Compared with homosexual-identified MSM, nonhomosexual-identified MSM had a higher odds of having 4 or more lifetime female partners, sexual intercourse while intoxicated with drugs or alcohol, and only receptive anal intercourse. However, nonhomosexual-identified MSM's greater likelihood of having only oral sex during their lifetimes, a lower number of male partners, and a lack of both insertive and receptive anal intercourse with men is consistent with the results of some studies.2,6 The latter may explain why some have found nonhomosexual-identified MSM to have lower HIV rates than do homosexual-identified MSM.10,23
This study confirmed findings from existing studies that non-Mexican Latino ethnicity,2,12 heterosexual marriage or cohabitation,6 religiosity,24 and incarceration history25 are correlates of nonhomosexual identification. The finding that African American ethnicity was not independently associated with being nonhomosexual identified emerged in multivariate modeling; researchers sometimes rely on bivariate tests when discussing African American MSM's inclination toward nonhomosexual identification.2,12 Differences in sociodemographic and sexual profiles of nonhomosexual-identified and homosexual-identified MSM should be acknowledged to maximize the effectiveness of appropriate interventions.

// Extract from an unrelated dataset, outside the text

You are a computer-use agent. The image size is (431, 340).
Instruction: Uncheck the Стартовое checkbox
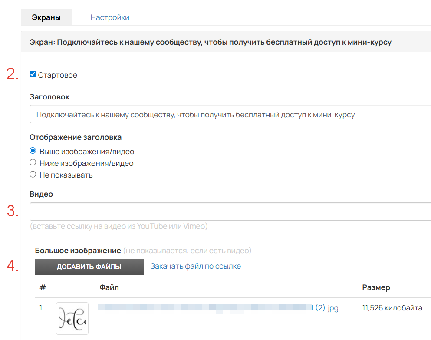click(x=33, y=74)
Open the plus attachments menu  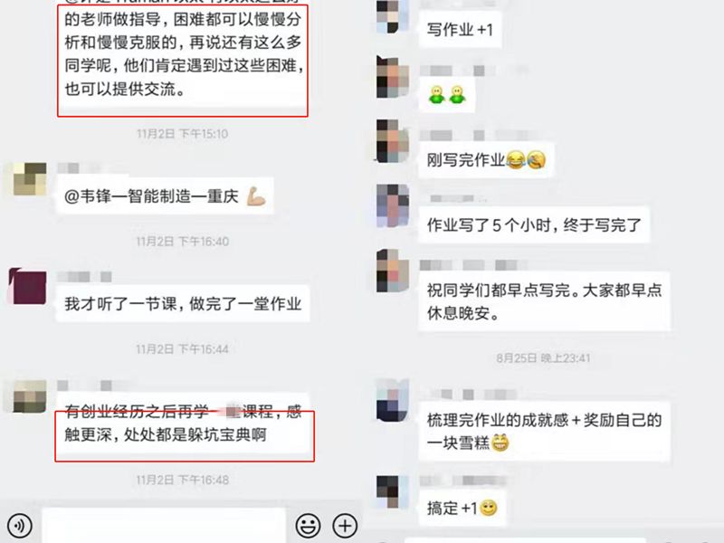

Studies of nonhomosexual-identified MSM could be enhanced with laboratory-based HIV or STD test results, multiple and thorough measures of condom use, and larger sample sizes. These were limitations of this study.
Nonetheless, the use of probabilistic, nationally representative data sheds new light on the sociodemographic, sexual, and risk profiles of nonhomosexual-identified MSM. These data also confirmed findings from opportunistic samples, which suggests that such samples have provided relatively accurate depictions of nonhomosexual-identified MSM. This is encouraging, given researchers’ doubts regarding the utility of nonprobabilistic data.5,14 Nonetheless, when feasible, probabilistic sampling at national and local levels may be most appropriate for research efforts and interventions designed to curb the spread of HIV or STDs in this vulnerable population.
Acknowledgments
This brief was written while the author completed a McKnight Doctoral Fellowship granted by the Florida Education Fund.
The author sincerely thanks John C. Henretta for methodological assistance and the National Center for Health Statistics for making these data publicly available. The author also acknowledges Ellen D. S. López and 3 anonymous reviewers for helpful comments on earlier drafts.
Human Participant Protection
The institutional review board of the University of Florida regarded this study as exempt from review because the author used secondary, de-identified data. The Centers for Disease Control and Prevention approved all study protocols. The author entered into a user agreement with the National Center for Health Statistics for the acquisition of sexuality and risk data.